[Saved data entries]
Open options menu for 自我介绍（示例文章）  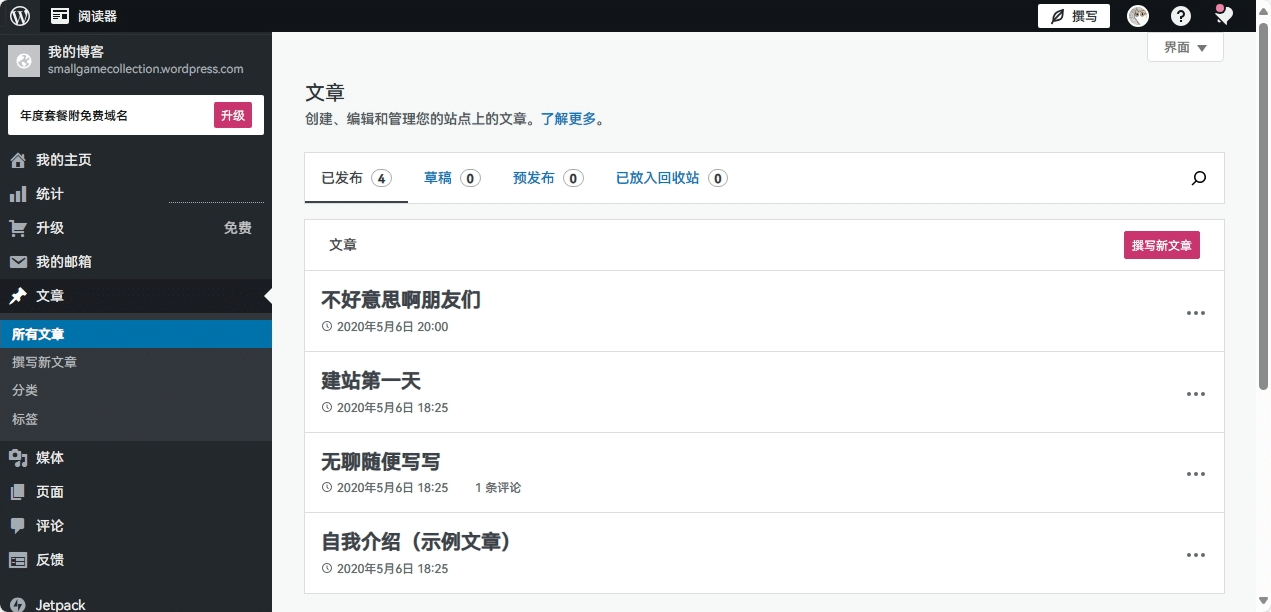pyautogui.click(x=1195, y=555)

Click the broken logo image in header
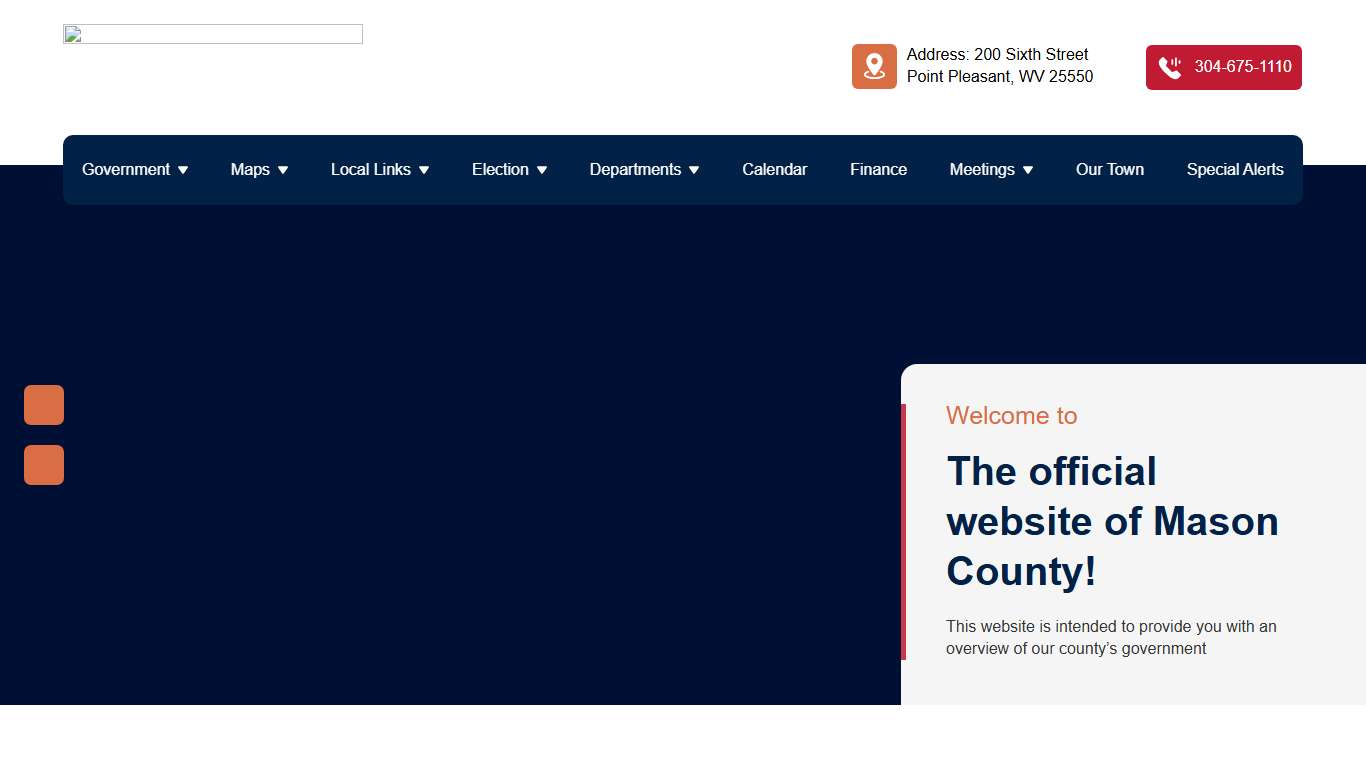tap(212, 34)
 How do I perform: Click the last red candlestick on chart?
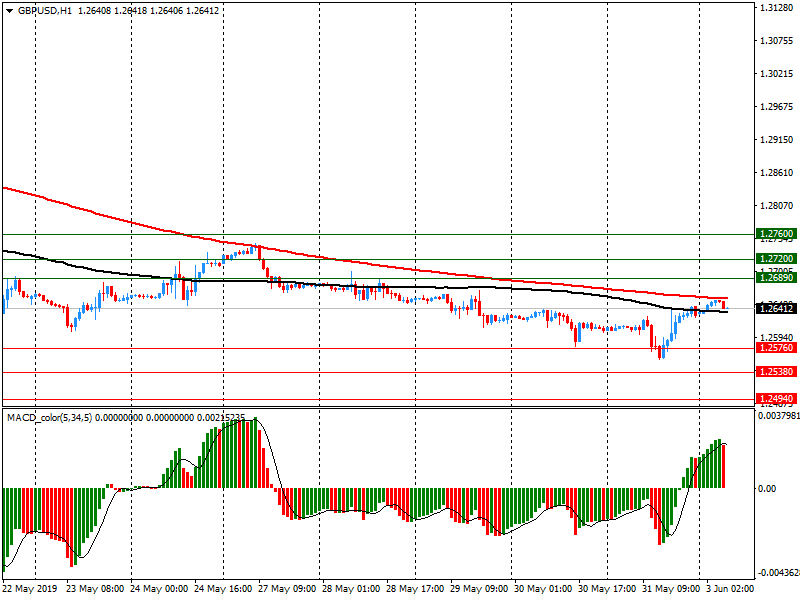tap(724, 304)
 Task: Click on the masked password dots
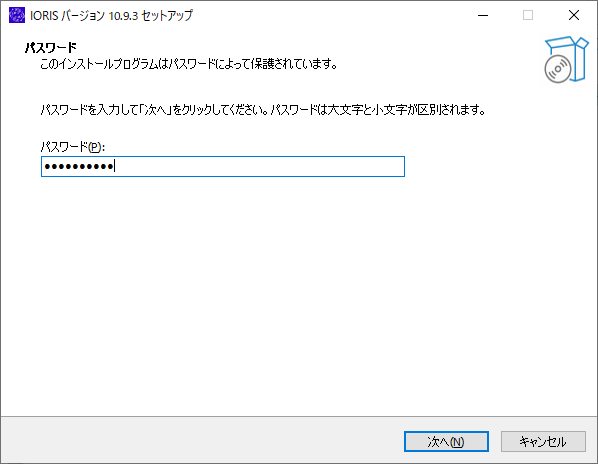coord(79,167)
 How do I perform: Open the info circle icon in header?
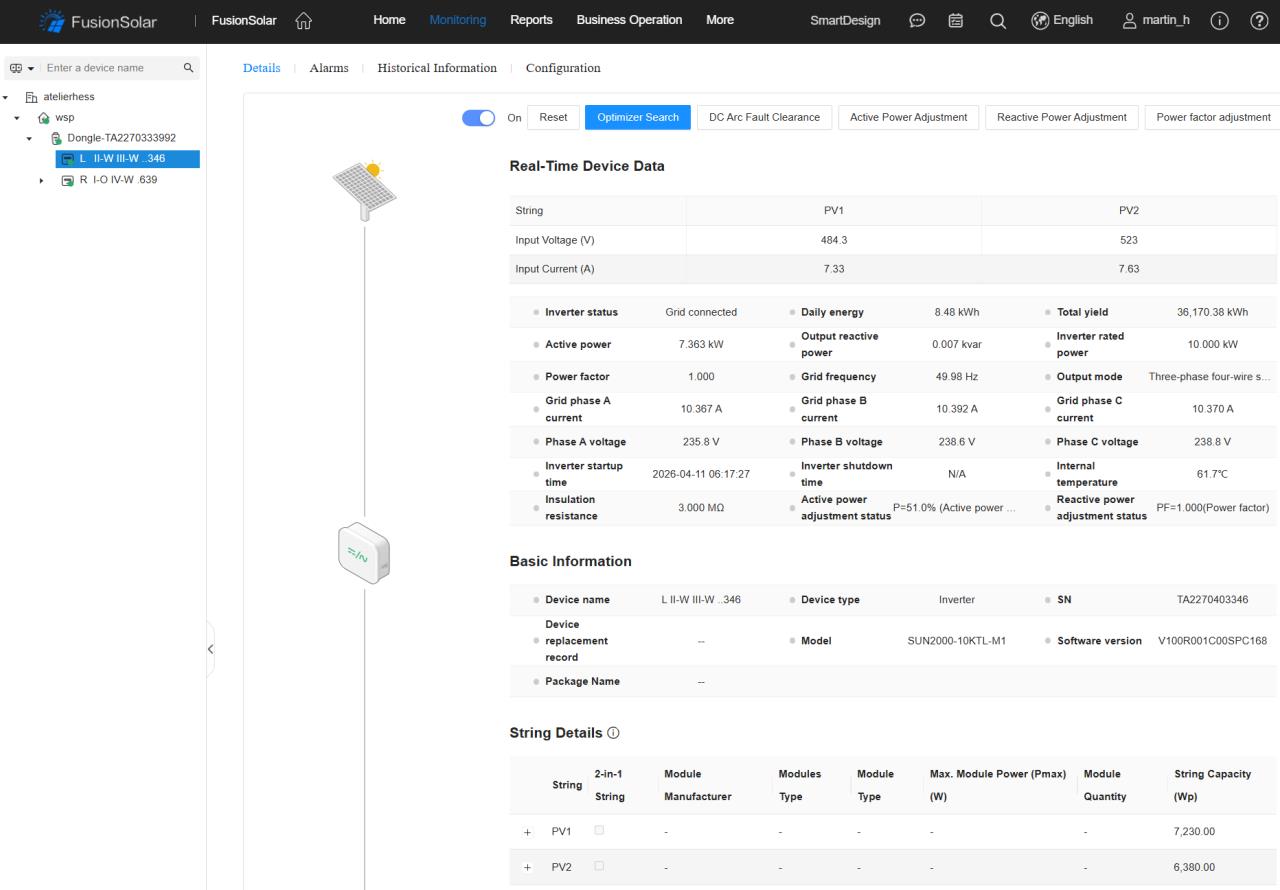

## [Exercise details]
Please write out, word for word, each line from the one with "Task: Click on the masked password dots" to the last line of the data, keeping both ends and omitting pictures.

## [Solution to this problem]
 Task: Click on the masked password dots
coord(79,167)
 How do I perform: Open the info circle icon in header?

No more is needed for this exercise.